→ WHAT YOU HAVE TO DO: Return the following material line for line, with no changes.

→ RECORDS:
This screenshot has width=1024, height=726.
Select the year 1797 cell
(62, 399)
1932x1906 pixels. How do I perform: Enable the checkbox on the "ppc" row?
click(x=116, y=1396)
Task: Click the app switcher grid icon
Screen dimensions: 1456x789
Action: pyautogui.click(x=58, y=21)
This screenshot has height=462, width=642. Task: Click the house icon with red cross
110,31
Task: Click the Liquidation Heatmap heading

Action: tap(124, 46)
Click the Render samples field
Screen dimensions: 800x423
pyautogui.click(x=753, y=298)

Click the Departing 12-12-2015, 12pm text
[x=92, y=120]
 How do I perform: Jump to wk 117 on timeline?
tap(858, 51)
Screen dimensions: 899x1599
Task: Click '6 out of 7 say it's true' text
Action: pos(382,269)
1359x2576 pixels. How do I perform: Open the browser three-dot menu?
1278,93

→ RESULT OF THE EXERCISE:
This screenshot has width=1024, height=726.
Select the year 1797 cell
(62, 399)
1932x1906 pixels. How do I perform: Enable the checkbox on the "ppc" row?
click(x=116, y=1396)
Task: Click the app switcher grid icon
Screen dimensions: 1456x789
Action: pyautogui.click(x=58, y=21)
This screenshot has height=462, width=642. Task: Click the house icon with red cross
110,31
Task: Click the Liquidation Heatmap heading

Action: tap(124, 46)
Click the Render samples field
Screen dimensions: 800x423
pyautogui.click(x=753, y=298)

Click the Departing 12-12-2015, 12pm text
[x=92, y=120]
 How do I perform: Jump to wk 117 on timeline?
tap(858, 51)
Screen dimensions: 899x1599
Task: Click '6 out of 7 say it's true' text
Action: pos(382,269)
1359x2576 pixels. How do I perform: Open the browser three-dot menu?
1278,93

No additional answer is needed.